Ci sono le abitudini buone e quelle cattive. Le abitudini che dipendono dai nostri comportamenti, come quelle di essere cortesi e rispettare il prossimo o viceversa di essere prepotenti e irriguardosi; ci sono abitudini che riflettono il nostro stato emotivo, come il rimanere indifferenti difronte alle sofferenze umane. È quello che sta capitando nei confronti dei migranti che quasi quotidianamente annegano nel Mediterraneo. Ormai non ci si fa più caso e le notizie, se non dimenticate, sono relegate ormai nei titoli di coda dei telegiornali. Eppure è una tragedia umana di proporzioni immani.
Bello il tentativo di consegnare alla storia questa umanità inghiottita dalle acque attraverso l’articolo e il video Nomi senza corpi [2] di Dagmawi Yimer proposto da Sandro.

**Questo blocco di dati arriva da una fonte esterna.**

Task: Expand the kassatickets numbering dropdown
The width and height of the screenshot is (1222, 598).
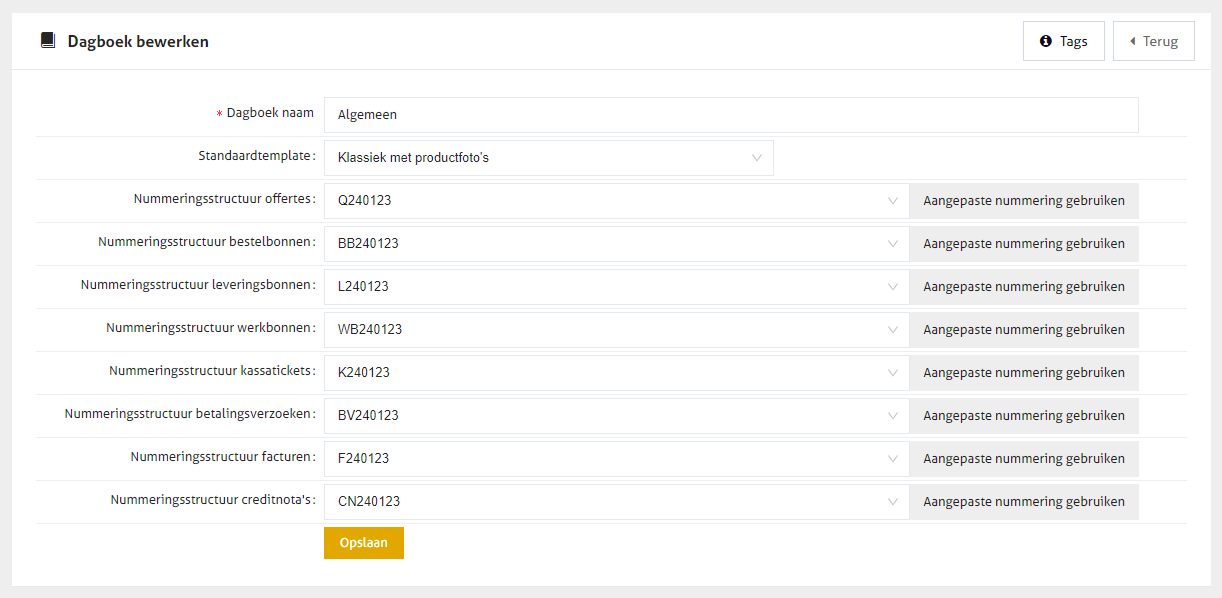Action: pyautogui.click(x=616, y=373)
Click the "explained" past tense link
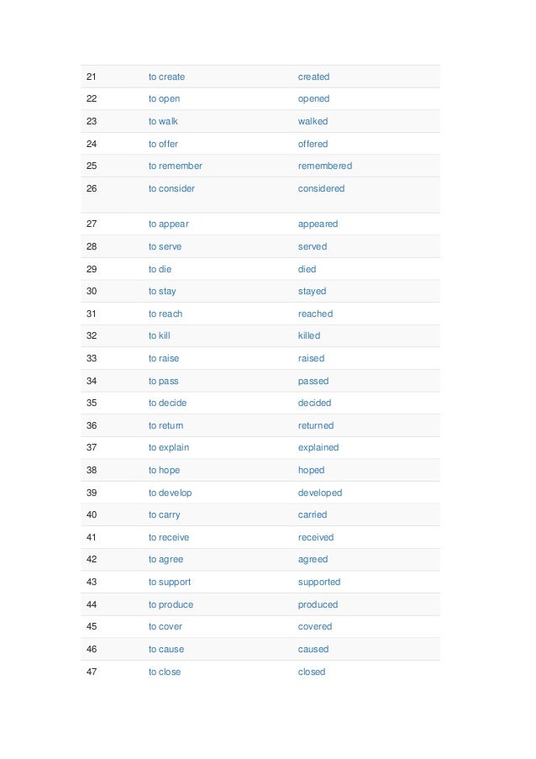The height and width of the screenshot is (759, 536). coord(318,448)
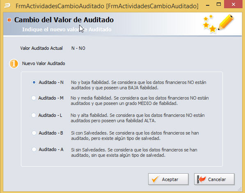Click the stars and pencil icon
The image size is (245, 193).
pos(218,23)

Ci sono, poi, abitudini che dipendono dall’essere remissivi, dal lasciar correre, dal non indignarsi difronte ai pericoli che si corrono e ai disagi che si sopportano. È il caso dei viaggi con le navi della Laziomar [3]non tutte ancora dotate di ascensori o quello delle privazioni che vecchi e giovani sono costretti a subire per la mancanza di strutture adeguate a soddisfare le rispettive esigenze.

Ci sono infine abitudini che possono cambiare il volto di un paese come quelle di isolarsi, di pensare al proprio interesse, di curare il proprio orticello, o come quelle di subire la supremazia dei prepotenti, degli arrivisti e degli arroganti, abitudini che hanno a che fare con la sfera sociale e che concorrono allo spopolamento della nostra isola.
Ce ne parla Franco de Luca nel suo piccolo studio, “Una nuova speranza [4]”, diviso in quattro puntate che rappresentano quasi un filo conduttore di molti scritti apparsi sul sito questa settimana.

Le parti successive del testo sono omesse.